**TASK A:** In the address on National Socialism and medicine, what do academic medicine and nature healers both underestimate?
**TASK B:** Reproduce the part of the address on National Socialism and medicine from "Medical men must" up to and including "of the community.".

**PASSAGE SHOWN:**
════

NATIONAL-SOCIALISM AND MEDICINE
Address by Dr. F. Hamburger to German Medical Profession.
Translated (in part) from Wiener Klinische Wochenschrift, 1939, No. 6.
Medical men must beware of pride, a pride which is certainly wide-spread and which leads to the disparagement of the practical doctor and medical layman, and then further to the disparagement of the craft of nature healers. The practical doctor and the nature healer on the one hand tend towards an understandable disparagement of medical science and analysis and, on the other hand, tend towards superficiality. The superficiality of the opponents of science is, however, as unhappy an affair as the pride of the so-called scientists, but the one group should not demean the other. This would lead to successful cooperation to the advantage of the sick and health of the community.
Academic medicine and nature healers generally have one thing in common, that they underestimate the significance of automatism and suggestion. In this regard there is an absence in both camps of the necessary criticism and clarity. Successes are noted with specific methods without any confirmation as to whether or not suggestion and faith alone have not produced the improvement in the patient.

════

**RECORDED DATA:**
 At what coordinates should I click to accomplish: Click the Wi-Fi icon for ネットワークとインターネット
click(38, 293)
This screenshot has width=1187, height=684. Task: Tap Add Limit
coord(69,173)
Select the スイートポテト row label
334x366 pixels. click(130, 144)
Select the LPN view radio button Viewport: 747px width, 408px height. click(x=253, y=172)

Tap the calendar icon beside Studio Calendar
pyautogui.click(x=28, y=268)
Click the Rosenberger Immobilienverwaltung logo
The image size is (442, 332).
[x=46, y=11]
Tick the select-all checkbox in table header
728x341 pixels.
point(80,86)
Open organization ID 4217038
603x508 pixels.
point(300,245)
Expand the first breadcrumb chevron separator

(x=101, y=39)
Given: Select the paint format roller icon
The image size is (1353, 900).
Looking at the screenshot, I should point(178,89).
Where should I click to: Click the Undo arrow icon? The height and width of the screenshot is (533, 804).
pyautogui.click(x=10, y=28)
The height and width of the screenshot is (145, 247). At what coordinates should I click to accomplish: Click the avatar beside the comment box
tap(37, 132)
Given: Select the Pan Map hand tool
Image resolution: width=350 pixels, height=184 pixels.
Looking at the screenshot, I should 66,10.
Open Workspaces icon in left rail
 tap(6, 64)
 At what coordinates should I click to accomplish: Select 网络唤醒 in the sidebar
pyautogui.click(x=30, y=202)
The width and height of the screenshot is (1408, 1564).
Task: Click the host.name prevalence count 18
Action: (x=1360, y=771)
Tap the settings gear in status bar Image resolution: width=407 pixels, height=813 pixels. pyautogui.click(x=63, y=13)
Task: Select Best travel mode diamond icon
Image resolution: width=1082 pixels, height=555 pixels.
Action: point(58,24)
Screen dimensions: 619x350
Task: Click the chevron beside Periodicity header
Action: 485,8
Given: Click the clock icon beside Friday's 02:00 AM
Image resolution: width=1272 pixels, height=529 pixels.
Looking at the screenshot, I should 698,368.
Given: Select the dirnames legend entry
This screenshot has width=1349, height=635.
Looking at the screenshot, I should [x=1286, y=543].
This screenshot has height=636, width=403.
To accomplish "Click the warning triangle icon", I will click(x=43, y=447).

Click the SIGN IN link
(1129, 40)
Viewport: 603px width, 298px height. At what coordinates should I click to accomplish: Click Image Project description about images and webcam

════

**EXERCISE RESPONSE A:** The significance of automatism and suggestion.

**EXERCISE RESPONSE B:**
Medical men must beware of pride, a pride which is certainly wide-spread and which leads to the disparagement of the practical doctor and medical layman, and then further to the disparagement of the craft of nature healers. The practical doctor and the nature healer on the one hand tend towards an understandable disparagement of medical science and analysis and, on the other hand, tend towards superficiality. The superficiality of the opponents of science is, however, as unhappy an affair as the pride of the so-called scientists, but the one group should not demean the other. This would lead to successful cooperation to the advantage of the sick and health of the community.